Given text
╔══
Paul Beliën (born 1959) is a Flemish Belgian political operative, writer, and former journalist and founder of the right-wing blog The Brussels Journal.

Beliën has a Master of Laws with specialisations in European and social security law from the University of Ghent, and a Ph.D. in international studies from the University of Buckingham. He has been vice president of the International Free Press Society, a senior editor at the Hudson Institute, director of the Middle East Forum's Islamist Watch, and a writer for the Gatestone Institute. More recently, he was the chief of staff for Geert Wilders.

He is an advocate of Flemish independence, free trade and is an opponent of abortion, euthanasia and homosexuality. He is an Americophile, and has been actively opposed to Muslim immigration to Europe as part of the counter-jihad movement.

==Career==
===Early career until 2005===
Beliën worked as a journalist for Gazet van Antwerpen from 1982, until he was fired in 1990 for leaking a story about King Baudouin's opposition to legalised abortion in The Wall Street Journal. He was one of the nine founders of the party Open Flemish Liberals and Democrats (VLD) in 1992, but soon left the party due to the party moving towards the left under the influence of Guy Verhofstadt. In 1993 he contributed to the book Visions of Europe alongside Margaret Thatcher among others.

He co-founded the Brussels-based Centre for the New Europe in 1993, a neoliberal euroskeptic think tank with attention to social conservative issues affiliated with the Bruges Group, together with lawyer Fernand Keuleneer, after having founded the magazine Nucleus together in 1990. Beliën served as research director for the think tank until 2000, but his politics shifted more rightwards towards secessionist and nationalist positions from the end of the decade.
╚══
Exercise set
[1] According to the Paul Beliën text, which university awarded Beliën his Ph.D.?
[2] Rewrite the Paul Beliën text from "He is an advocate" up to and including "Thatcher among others.", swapping "Americophile" for "Anglophile".
[3] Continue the Paul Beliën text from its last sentence.

Extracted entries
╔══
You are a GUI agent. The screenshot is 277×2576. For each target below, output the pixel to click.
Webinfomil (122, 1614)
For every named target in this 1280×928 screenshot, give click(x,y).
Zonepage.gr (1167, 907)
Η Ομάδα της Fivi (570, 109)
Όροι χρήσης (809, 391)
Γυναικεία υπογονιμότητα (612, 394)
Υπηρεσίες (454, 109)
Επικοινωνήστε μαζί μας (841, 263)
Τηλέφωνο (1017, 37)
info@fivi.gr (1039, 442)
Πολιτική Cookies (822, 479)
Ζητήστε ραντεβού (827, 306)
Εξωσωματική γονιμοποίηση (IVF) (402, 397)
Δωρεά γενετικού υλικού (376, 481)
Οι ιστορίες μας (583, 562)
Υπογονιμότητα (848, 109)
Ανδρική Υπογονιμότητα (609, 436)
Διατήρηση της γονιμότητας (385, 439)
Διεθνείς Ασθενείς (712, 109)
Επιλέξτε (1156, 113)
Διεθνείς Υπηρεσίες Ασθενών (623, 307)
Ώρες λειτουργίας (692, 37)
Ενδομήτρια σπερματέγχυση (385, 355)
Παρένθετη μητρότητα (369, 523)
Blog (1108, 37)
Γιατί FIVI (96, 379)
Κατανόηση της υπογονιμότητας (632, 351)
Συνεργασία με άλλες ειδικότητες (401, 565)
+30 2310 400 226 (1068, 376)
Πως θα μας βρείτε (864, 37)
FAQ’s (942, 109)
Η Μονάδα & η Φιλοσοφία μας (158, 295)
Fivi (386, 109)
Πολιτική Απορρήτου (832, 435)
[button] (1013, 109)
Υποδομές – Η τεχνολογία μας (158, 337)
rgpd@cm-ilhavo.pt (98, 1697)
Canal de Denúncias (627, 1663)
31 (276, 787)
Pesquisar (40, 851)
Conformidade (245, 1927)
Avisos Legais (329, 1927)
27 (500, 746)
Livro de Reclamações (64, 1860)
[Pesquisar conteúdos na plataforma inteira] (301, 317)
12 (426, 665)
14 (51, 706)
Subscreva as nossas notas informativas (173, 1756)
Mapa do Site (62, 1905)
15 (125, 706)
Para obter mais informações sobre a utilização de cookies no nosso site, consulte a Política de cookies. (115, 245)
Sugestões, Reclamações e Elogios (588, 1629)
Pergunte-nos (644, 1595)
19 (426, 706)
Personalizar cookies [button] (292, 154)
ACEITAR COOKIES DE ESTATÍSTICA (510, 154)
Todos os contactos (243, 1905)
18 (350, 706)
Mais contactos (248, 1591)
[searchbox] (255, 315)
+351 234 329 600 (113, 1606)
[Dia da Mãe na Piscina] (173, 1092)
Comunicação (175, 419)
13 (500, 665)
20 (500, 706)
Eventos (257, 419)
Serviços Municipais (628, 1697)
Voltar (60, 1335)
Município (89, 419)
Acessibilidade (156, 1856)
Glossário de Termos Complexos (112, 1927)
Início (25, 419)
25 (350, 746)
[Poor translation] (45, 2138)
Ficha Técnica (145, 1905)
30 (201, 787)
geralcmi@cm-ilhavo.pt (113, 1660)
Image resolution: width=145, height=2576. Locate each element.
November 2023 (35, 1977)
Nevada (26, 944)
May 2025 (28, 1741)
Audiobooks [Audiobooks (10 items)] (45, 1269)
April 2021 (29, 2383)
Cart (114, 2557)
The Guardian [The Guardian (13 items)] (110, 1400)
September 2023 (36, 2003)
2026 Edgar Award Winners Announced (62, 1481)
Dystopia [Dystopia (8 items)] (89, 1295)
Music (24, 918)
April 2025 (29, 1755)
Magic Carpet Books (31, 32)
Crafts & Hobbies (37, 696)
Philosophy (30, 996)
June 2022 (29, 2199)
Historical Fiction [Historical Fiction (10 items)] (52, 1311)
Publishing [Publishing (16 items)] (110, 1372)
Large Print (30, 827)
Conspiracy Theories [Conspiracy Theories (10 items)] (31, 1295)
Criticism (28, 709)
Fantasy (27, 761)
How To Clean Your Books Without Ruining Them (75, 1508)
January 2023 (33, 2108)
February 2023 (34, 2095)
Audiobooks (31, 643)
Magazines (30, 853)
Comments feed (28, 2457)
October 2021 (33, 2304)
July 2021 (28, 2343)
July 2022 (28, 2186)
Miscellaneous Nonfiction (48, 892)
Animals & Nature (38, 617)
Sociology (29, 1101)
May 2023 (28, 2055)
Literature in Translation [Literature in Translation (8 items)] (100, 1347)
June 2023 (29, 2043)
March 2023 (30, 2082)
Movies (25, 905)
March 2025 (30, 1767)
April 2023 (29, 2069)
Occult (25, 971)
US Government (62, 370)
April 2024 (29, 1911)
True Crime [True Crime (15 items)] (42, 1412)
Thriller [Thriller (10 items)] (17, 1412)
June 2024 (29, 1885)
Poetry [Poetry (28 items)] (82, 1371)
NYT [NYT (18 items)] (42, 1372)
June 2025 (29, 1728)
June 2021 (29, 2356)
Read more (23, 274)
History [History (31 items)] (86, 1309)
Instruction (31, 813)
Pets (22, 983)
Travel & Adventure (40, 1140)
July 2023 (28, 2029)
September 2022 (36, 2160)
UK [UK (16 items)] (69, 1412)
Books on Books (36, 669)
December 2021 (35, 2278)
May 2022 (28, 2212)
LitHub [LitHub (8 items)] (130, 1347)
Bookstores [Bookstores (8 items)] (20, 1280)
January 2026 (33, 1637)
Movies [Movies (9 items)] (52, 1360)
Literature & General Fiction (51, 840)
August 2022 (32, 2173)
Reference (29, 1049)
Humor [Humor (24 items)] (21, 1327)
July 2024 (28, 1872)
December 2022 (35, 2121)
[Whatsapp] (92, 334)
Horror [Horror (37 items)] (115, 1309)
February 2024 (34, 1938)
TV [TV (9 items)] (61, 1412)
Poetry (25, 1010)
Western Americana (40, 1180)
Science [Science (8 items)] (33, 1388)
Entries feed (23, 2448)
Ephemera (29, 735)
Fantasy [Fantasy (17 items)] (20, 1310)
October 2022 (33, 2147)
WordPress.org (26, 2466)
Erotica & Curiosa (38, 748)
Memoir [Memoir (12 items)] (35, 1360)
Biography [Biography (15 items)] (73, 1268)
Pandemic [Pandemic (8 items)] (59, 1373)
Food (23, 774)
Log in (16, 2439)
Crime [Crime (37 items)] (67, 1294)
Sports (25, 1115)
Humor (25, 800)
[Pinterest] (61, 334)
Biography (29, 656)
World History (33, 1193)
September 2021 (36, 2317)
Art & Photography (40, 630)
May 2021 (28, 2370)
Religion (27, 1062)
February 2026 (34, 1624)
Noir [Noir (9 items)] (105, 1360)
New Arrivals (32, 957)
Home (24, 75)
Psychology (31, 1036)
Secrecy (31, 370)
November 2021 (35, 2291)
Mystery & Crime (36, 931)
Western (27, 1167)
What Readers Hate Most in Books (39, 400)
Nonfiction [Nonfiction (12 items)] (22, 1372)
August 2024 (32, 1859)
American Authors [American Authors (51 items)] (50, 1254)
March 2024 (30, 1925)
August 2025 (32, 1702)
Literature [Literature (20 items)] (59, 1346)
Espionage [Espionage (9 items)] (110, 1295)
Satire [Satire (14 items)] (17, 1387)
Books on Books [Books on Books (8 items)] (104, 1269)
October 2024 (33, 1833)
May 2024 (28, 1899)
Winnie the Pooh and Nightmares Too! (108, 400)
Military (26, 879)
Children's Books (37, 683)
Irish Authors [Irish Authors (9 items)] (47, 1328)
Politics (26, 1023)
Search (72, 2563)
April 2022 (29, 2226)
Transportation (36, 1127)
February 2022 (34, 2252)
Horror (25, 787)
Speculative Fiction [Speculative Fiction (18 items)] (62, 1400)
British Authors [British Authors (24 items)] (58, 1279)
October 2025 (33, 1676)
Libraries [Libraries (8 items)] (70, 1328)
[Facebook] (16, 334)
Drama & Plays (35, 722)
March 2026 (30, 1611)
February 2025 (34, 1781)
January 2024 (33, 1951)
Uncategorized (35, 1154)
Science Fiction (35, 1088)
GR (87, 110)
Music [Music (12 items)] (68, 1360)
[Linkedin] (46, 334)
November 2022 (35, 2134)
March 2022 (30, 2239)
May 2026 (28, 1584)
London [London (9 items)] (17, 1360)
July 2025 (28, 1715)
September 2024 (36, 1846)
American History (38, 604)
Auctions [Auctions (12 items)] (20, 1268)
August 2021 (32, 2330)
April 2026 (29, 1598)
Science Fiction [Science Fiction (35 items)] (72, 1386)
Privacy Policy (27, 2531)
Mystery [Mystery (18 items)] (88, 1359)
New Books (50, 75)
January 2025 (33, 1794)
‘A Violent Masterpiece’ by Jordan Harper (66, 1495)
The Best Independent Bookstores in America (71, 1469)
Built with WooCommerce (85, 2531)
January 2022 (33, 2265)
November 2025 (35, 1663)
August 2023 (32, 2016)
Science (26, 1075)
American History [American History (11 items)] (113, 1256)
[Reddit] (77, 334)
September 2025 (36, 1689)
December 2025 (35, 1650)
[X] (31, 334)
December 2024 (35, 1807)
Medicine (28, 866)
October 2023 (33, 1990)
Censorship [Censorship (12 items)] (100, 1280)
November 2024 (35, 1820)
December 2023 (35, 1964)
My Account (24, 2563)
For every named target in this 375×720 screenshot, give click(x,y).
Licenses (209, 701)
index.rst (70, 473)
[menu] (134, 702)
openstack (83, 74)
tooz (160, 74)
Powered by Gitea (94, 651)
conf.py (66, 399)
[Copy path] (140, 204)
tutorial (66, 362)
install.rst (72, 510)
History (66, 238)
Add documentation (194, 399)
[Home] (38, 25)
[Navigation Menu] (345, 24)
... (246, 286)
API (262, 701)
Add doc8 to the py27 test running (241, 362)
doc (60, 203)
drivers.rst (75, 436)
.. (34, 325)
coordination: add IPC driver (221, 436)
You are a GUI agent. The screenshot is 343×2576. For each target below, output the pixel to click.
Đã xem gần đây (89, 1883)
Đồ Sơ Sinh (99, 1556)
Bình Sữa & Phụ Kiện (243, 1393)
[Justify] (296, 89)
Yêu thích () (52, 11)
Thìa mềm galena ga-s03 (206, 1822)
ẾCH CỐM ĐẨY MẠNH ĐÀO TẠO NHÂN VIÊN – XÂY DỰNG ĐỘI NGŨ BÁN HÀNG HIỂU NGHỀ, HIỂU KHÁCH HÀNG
╚══
Response list
[1] The University of Buckingham.

[2]
He is an advocate of Flemish independence, free trade and is an opponent of abortion, euthanasia and homosexuality. He is an Anglophile, and has been actively opposed to Muslim immigration to Europe as part of the counter-jihad movement.

==Career==
===Early career until 2005===
Beliën worked as a journalist for Gazet van Antwerpen from 1982, until he was fired in 1990 for leaking a story about King Baudouin's opposition to legalised abortion in The Wall Street Journal. He was one of the nine founders of the party Open Flemish Liberals and Democrats (VLD) in 1992, but soon left the party due to the party moving towards the left under the influence of Guy Verhofstadt. In 1993 he contributed to the book Visions of Europe alongside Margaret Thatcher among others.

[3]
From 2000 to 2005, when his wife Alexandra Colen served as a member of parliament, Beliën and Colen published a secessionist quarterly journal together entitled Secessie: Kwartaalblad voor de Studie van Separatisme en Directe Democratie.

===The Brussels Journal (2005–10)===
In 2005, Beliën founded The Brussels Journal, an anti-Islamist, euroskeptic, pro-American blog, which was run by the Society for the Advancement of Freedom in Europe, a Swiss non-profit organisation. In 2006 it was one of the few websites that republished the Jyllands-Posten Muhammad cartoons, which attracted some two million unique visitors to the site.

Beliën also compared Muslims to predators, and called for Belgium to decriminalise the possession of self-defense weapons in an article titled "Give us Weapons!" in 2006. The article caused a media storm, and led him to receive a letter from the Centre for Equal Opportunities and Opposition to Racism for "incitement to violence", ordering him to remove the post from the site or face prosecution. The conservative newspaper The Washington Times wrote that free speech was under attack in Belgium for the events.

In 2007, Beliën used his contacts with the Vlaams Belang party to take part in hosting the international counter-jihad conference in Brussels, which brought together at least seventy organisations and individuals for two days of speeches and networking opportunities.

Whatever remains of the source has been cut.